Record excerpts:
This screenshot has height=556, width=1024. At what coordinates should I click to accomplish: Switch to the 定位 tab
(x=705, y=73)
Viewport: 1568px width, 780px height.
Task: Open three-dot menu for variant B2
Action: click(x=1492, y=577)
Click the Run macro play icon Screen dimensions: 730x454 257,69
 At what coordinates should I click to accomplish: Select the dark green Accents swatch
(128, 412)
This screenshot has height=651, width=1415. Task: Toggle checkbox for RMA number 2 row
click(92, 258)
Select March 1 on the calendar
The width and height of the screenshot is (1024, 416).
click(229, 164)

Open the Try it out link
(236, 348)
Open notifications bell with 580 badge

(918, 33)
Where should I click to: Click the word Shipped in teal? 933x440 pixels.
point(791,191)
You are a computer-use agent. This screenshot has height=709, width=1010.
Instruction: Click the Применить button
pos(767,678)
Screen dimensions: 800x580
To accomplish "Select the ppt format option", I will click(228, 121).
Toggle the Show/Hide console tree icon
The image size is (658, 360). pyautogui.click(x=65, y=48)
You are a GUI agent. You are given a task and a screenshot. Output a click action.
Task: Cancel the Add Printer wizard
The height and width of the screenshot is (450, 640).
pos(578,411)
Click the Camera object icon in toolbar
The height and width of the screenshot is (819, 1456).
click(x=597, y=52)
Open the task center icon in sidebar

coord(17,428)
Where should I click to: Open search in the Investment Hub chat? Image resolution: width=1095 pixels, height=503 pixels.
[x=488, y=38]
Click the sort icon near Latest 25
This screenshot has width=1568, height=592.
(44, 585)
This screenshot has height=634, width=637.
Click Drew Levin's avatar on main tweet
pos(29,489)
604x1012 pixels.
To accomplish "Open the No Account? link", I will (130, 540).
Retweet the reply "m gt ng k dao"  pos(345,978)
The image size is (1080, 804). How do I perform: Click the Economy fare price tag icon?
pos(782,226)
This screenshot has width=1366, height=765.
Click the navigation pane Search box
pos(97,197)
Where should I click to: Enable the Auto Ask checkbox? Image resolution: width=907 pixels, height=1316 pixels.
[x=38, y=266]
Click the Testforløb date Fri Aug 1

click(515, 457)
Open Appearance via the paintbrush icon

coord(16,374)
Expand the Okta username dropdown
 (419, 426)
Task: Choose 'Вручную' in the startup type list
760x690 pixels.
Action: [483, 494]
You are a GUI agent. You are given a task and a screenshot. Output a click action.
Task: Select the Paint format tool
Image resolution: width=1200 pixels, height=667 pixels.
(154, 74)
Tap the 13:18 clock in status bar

Task description: In the records, which lines use the word "will"? Report them.

Your solution:
To accomplish "Select the ppt format option", I will click(228, 121).
To accomplish "Open the No Account? link", I will (130, 540).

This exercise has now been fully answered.